How the charging actually works

As the number of electric cars grows, so does the number of charging stations, where station providers receive money in exchange for providing energy. For those transactions, they need a built-in billing system. Before you can start charging your car, you need to identify yourself using your charging ID token, a special near-field-communication (NFC) card that is associated with your account.

The billing for electro mobility is normally carried out using the Open Charge Point Protocol, which regulates communications between billing management systems on one end and the electric charging point on the other end. The charging point sends a request identifying you to the billing system; billing management approves the request and lets the charging point know; and the station lets you start charging. Afterwards, the amount of electricity is calculated and sent back to the billing management system so that it can bill you at the end of the month.

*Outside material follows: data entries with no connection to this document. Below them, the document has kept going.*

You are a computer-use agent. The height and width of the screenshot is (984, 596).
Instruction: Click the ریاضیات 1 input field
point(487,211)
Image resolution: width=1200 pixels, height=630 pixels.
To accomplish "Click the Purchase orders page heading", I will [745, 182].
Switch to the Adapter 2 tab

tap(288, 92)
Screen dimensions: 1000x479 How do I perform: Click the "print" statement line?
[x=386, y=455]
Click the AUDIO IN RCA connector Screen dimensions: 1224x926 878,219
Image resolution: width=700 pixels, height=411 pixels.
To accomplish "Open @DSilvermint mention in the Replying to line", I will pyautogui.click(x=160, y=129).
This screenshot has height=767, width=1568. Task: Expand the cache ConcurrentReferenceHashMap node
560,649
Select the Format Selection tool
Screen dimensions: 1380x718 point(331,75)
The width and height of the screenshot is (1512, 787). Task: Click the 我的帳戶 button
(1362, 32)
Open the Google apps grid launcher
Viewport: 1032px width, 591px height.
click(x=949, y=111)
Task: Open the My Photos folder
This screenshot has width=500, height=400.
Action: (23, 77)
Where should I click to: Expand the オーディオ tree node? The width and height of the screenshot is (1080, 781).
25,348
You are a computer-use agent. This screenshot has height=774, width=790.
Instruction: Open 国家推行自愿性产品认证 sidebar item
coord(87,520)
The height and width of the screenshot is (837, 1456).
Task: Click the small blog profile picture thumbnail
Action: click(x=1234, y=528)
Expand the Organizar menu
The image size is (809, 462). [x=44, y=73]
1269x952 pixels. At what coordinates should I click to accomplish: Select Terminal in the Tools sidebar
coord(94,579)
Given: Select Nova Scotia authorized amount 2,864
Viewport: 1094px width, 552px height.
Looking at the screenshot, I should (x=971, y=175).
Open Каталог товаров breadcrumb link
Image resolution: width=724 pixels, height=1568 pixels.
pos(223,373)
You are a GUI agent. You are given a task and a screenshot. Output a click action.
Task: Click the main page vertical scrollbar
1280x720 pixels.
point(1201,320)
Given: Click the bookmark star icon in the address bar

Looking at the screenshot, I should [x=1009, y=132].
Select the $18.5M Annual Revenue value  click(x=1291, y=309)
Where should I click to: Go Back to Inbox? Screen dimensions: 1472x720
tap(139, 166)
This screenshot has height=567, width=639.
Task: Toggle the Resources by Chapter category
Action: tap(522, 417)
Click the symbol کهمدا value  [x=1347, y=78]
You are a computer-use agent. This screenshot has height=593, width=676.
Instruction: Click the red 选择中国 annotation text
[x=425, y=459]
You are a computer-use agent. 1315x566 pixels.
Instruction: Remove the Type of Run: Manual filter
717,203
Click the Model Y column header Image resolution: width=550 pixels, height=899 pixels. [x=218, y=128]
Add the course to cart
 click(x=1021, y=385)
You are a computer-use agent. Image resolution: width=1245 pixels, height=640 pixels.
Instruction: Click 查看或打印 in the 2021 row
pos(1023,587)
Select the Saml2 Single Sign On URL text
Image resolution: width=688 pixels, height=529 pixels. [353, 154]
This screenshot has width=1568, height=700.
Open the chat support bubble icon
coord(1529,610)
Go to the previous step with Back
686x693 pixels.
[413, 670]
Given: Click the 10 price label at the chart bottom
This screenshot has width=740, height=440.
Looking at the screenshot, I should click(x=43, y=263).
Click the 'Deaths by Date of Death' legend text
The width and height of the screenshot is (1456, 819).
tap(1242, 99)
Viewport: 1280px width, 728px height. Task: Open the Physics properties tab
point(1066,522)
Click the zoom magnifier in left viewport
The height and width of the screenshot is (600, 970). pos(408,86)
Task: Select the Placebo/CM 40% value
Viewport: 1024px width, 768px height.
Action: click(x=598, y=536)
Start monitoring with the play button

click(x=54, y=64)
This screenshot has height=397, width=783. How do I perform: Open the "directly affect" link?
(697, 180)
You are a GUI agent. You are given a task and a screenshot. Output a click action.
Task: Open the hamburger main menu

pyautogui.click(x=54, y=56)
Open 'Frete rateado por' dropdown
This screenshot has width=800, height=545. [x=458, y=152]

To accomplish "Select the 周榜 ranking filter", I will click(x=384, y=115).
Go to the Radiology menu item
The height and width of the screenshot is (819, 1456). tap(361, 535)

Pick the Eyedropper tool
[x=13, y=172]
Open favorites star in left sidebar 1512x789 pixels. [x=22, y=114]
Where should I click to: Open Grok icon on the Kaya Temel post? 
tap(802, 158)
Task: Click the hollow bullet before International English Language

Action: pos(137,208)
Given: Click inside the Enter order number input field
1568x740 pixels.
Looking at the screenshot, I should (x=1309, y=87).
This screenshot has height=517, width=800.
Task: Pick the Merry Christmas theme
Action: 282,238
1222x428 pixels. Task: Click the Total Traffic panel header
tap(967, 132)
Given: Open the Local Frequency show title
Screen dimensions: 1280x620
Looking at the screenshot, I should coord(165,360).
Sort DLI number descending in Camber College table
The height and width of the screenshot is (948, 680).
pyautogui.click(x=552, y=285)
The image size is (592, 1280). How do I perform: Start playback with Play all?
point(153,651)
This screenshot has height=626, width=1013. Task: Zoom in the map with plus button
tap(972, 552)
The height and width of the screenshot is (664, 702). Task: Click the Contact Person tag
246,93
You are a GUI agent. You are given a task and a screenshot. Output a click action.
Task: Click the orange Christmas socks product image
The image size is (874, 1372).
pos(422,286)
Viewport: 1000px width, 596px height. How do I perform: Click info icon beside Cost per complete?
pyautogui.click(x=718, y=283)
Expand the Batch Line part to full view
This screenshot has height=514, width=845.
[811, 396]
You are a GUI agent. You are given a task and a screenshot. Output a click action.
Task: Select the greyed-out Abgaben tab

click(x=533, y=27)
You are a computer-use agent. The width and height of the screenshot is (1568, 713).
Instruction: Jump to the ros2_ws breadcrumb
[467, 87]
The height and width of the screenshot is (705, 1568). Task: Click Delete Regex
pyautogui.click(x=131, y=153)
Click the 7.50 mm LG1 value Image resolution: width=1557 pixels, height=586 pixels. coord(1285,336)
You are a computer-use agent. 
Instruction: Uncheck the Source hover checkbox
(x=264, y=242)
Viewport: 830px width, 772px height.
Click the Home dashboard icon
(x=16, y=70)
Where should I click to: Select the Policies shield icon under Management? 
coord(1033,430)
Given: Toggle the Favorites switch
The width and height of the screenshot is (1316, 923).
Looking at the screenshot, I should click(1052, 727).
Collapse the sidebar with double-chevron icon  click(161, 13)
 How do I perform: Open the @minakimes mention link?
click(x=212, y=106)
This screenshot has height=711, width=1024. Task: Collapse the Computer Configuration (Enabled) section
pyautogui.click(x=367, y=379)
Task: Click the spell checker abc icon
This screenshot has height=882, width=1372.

Nothing surprising or even really new there, right? Well, let’s take a closer look and see where the problems begin.

Problems, problems everywhere

Dalheimer probed different components of the system and found that all of them had some problems with security. The first is the ID tokens. They are made by third-party providers and — surprise! — most of them do not secure your data. They are very simple NFC cards that do not encrypt your ID or anything else they contain. The cards’ problems continue. First, they’re pretty easy to program, which Mathias demonstrated by copying his own card and successfully charging with the copy. It would be easy for a knowledgeable person to program a bunch of cards, hoping to hit on a working account number. (Mathias didn’t try that, citing ethical reasons.)

Because charging providers bill once per month, if a car owner’s account is compromised in that way, they won’t see that anything is amiss until the monthly bill arrives.

Another shady thing about the procedure: Most stations use the 2012 version of the OCPP protocol, which is already relatively old and is based on HTTP. (We all know what’s wrong with HTTP, which uses no encryption for transactions.) Mathias demonstrated how easy it is to set up a man-in-the-middle attack by relaying the transaction.

Moreover, both stations that Mathias examined had USB ports. Plug in an empty flash drive – and logs and configuration data will be copied to the drive. From this data, it’s easy to get the login and the password for the OCPP server and, for good measure, the token numbers of previous users — which, remember, is all you need to imitate them.

Even worse, if the data on the drive is modified and then the USB drive is inserted back into the charging point, the charging point will automatically update from it and consider the data on the drive its new configuration. And that opens a whole lot of new possibilities to the hackers.

To sum up, criminals can: collect ID card numbers, imitate them and use them for transactions (for which the real account holders will have to pay); rewire charging requests, basically disabling the charging point; gain root access to the station and then do whatever they like. All because providers chose not to care about security.